Producer of the documentary, GrowthBusters: Hooked on Growth. Dave writes and speaks regularly on the subject of growth addiction, including the pro-growth media bias that perpetuates prosperity-from-growth mythology.

Comments (5)

  • Avatar

    Rob Harding

    |

    Hey Dave,

    I got in touch with Carter at Having Kids this week and was looking back at this post. One thing you said raised a question for me.

    You said, “Most of us advocating sustainable population want to encourage informed, responsible family-size decisions, but we aren’t interested in shaming those who made irresponsible decisions because they were unaware the world is overpopulated.”

    I agree. That said, my question is: what about shaming (or simply voicing clear, public disappointment towards) people who make irresponsible family-size decisions when they are already fully aware the world is overpopulated?
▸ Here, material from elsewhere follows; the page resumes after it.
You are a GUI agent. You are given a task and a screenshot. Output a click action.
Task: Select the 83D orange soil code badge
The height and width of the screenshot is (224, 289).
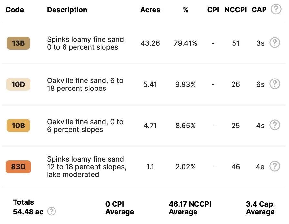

Prince William appears to be a prime example: http://www.telegraph.co.uk/news/2017/11/02/prince-william-warns-many-people-world/

    Reply

    • Avatar

      Dave Gardner

      |

      It’s a very fine line, Rob. Because people are so sensitive about procreative decisions it behooves us to be sensitive in this work, however with each passing month ignorance is becoming less and less an excuse. I think the folks at Having Kids handled this perfectly. I feel they stopped shy of absolute “shaming.” They first encouraged the royal couple to set a good example, then they congratulated the couple but expressed disappointment they had not chosen to lead in this area. I’ve tried to do the same – to express disappointment but not to denigrate or shame. Let me know if you think I walked that line successfully. Being mean about it is probably not going to be an effective means of enlisting support and leadership on small-family decisions.

      Reply

  • Avatar

    Brian Sanderson

    |

    Good call Dave.

    In my view, no one gets a free pass on this issue.
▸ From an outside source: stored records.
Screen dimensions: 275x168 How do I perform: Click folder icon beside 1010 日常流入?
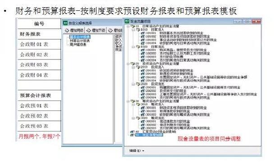138,30
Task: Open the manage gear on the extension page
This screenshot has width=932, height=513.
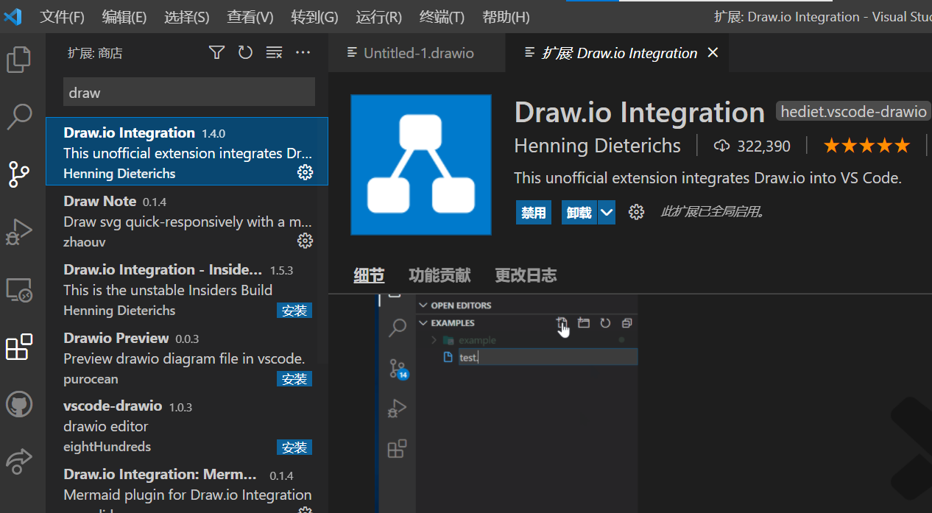Action: tap(636, 212)
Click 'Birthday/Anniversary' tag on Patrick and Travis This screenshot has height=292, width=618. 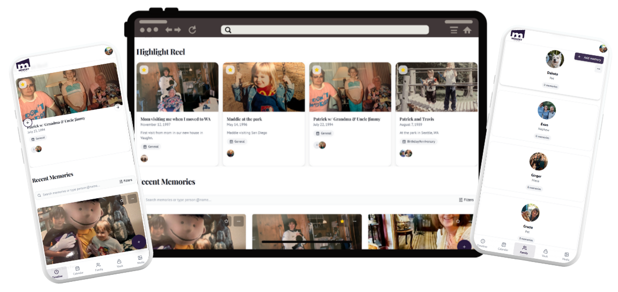419,141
    The privileged Royals have had every advantage and there is no need for them to assume that their advantages should extend to getting a free pass for being population hogs.

    Overpopulation causes poverty and inequity. Thus, the logic is that anyone who argues that the poor should get a free pass to overpopulate is also arguing for ever more deprivation. I would wish better for my planetmates, be they primate or otherwise.